Restate the records that follow. Every word must match.
*** Input material Section Begins ***
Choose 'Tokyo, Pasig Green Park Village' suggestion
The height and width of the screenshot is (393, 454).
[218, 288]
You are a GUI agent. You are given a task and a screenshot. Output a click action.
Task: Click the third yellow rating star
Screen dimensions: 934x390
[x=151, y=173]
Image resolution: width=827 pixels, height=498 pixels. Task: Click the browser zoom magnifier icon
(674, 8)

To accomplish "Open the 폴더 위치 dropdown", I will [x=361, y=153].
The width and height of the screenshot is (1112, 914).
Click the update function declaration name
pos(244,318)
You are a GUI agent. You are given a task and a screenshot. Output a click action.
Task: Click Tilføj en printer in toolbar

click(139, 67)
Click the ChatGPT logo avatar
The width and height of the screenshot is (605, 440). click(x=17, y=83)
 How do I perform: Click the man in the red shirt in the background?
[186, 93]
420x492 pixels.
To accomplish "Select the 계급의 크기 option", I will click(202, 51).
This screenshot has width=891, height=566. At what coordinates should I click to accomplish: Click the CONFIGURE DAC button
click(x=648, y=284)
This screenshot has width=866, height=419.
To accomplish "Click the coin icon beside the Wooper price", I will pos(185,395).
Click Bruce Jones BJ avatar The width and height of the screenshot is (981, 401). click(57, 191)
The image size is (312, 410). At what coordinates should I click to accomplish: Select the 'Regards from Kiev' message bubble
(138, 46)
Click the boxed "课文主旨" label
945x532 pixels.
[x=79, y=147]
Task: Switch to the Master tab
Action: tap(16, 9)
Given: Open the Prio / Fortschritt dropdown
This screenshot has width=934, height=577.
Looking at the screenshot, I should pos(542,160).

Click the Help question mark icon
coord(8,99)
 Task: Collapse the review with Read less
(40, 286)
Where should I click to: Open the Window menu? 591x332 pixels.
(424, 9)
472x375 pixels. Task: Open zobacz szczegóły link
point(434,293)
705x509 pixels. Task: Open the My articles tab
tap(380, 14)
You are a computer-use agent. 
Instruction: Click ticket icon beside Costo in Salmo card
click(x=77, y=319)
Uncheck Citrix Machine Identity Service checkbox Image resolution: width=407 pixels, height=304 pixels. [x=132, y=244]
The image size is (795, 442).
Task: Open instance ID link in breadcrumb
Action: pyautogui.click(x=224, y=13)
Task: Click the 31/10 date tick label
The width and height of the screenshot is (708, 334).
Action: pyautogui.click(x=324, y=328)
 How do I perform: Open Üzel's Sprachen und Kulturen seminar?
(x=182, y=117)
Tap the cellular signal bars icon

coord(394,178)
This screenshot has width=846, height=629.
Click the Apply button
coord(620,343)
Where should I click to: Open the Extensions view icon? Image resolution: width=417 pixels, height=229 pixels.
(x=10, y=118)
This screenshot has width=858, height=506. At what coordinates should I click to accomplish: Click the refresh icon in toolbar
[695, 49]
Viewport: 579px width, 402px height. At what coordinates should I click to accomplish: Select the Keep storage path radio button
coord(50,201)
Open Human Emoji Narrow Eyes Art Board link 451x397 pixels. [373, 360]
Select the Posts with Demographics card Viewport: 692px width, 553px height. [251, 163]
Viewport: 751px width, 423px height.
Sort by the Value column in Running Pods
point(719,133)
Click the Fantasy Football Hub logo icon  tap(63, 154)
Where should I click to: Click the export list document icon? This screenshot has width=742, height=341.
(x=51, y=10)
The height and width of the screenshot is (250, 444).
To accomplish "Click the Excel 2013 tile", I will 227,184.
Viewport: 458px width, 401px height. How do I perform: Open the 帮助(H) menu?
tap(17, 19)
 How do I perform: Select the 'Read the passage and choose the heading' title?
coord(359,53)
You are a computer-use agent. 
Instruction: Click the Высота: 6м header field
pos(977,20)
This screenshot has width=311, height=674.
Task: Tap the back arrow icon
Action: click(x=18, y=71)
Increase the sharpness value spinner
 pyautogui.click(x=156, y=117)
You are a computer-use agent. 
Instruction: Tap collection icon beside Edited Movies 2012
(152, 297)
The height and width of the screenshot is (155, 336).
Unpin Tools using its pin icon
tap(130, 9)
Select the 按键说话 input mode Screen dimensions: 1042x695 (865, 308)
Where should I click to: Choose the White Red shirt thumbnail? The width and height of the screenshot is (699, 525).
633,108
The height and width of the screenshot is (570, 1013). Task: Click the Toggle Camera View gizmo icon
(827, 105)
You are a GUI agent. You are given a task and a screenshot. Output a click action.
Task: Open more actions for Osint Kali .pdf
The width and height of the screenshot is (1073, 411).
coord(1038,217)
*** Input material Section Ends ***
▸ Written response:
Choose 'Tokyo, Pasig Green Park Village' suggestion
The height and width of the screenshot is (393, 454).
[218, 288]
You are a GUI agent. You are given a task and a screenshot. Output a click action.
Task: Click the third yellow rating star
Screen dimensions: 934x390
[x=151, y=173]
Image resolution: width=827 pixels, height=498 pixels. Task: Click the browser zoom magnifier icon
(674, 8)

To accomplish "Open the 폴더 위치 dropdown", I will [x=361, y=153].
The width and height of the screenshot is (1112, 914).
Click the update function declaration name
pos(244,318)
You are a GUI agent. You are given a task and a screenshot. Output a click action.
Task: Click Tilføj en printer in toolbar

click(139, 67)
Click the ChatGPT logo avatar
The width and height of the screenshot is (605, 440). click(x=17, y=83)
 How do I perform: Click the man in the red shirt in the background?
[186, 93]
420x492 pixels.
To accomplish "Select the 계급의 크기 option", I will click(202, 51).
This screenshot has width=891, height=566. At what coordinates should I click to accomplish: Click the CONFIGURE DAC button
click(x=648, y=284)
This screenshot has width=866, height=419.
To accomplish "Click the coin icon beside the Wooper price", I will pos(185,395).
Click Bruce Jones BJ avatar The width and height of the screenshot is (981, 401). click(57, 191)
The image size is (312, 410). At what coordinates should I click to accomplish: Select the 'Regards from Kiev' message bubble
(138, 46)
Click the boxed "课文主旨" label
945x532 pixels.
[x=79, y=147]
Task: Switch to the Master tab
Action: tap(16, 9)
Given: Open the Prio / Fortschritt dropdown
This screenshot has width=934, height=577.
Looking at the screenshot, I should pos(542,160).

Click the Help question mark icon
coord(8,99)
 Task: Collapse the review with Read less
(40, 286)
Where should I click to: Open the Window menu? 591x332 pixels.
(424, 9)
472x375 pixels. Task: Open zobacz szczegóły link
point(434,293)
705x509 pixels. Task: Open the My articles tab
tap(380, 14)
You are a computer-use agent. 
Instruction: Click ticket icon beside Costo in Salmo card
click(x=77, y=319)
Uncheck Citrix Machine Identity Service checkbox Image resolution: width=407 pixels, height=304 pixels. [x=132, y=244]
The image size is (795, 442).
Task: Open instance ID link in breadcrumb
Action: pyautogui.click(x=224, y=13)
Task: Click the 31/10 date tick label
The width and height of the screenshot is (708, 334).
Action: pyautogui.click(x=324, y=328)
 How do I perform: Open Üzel's Sprachen und Kulturen seminar?
(x=182, y=117)
Tap the cellular signal bars icon

coord(394,178)
This screenshot has width=846, height=629.
Click the Apply button
coord(620,343)
Where should I click to: Open the Extensions view icon? Image resolution: width=417 pixels, height=229 pixels.
(x=10, y=118)
This screenshot has width=858, height=506. At what coordinates should I click to accomplish: Click the refresh icon in toolbar
[695, 49]
Viewport: 579px width, 402px height. At what coordinates should I click to accomplish: Select the Keep storage path radio button
coord(50,201)
Open Human Emoji Narrow Eyes Art Board link 451x397 pixels. [373, 360]
Select the Posts with Demographics card Viewport: 692px width, 553px height. [251, 163]
Viewport: 751px width, 423px height.
Sort by the Value column in Running Pods
point(719,133)
Click the Fantasy Football Hub logo icon  tap(63, 154)
Where should I click to: Click the export list document icon? This screenshot has width=742, height=341.
(x=51, y=10)
The height and width of the screenshot is (250, 444).
To accomplish "Click the Excel 2013 tile", I will 227,184.
Viewport: 458px width, 401px height. How do I perform: Open the 帮助(H) menu?
tap(17, 19)
 How do I perform: Select the 'Read the passage and choose the heading' title?
coord(359,53)
You are a computer-use agent. 
Instruction: Click the Высота: 6м header field
pos(977,20)
This screenshot has width=311, height=674.
Task: Tap the back arrow icon
Action: click(x=18, y=71)
Increase the sharpness value spinner
 pyautogui.click(x=156, y=117)
You are a computer-use agent. 
Instruction: Tap collection icon beside Edited Movies 2012
(152, 297)
The height and width of the screenshot is (155, 336).
Unpin Tools using its pin icon
tap(130, 9)
Select the 按键说话 input mode Screen dimensions: 1042x695 (865, 308)
Where should I click to: Choose the White Red shirt thumbnail? The width and height of the screenshot is (699, 525).
633,108
The height and width of the screenshot is (570, 1013). Task: Click the Toggle Camera View gizmo icon
(827, 105)
You are a GUI agent. You are given a task and a screenshot. Output a click action.
Task: Open more actions for Osint Kali .pdf
The width and height of the screenshot is (1073, 411).
coord(1038,217)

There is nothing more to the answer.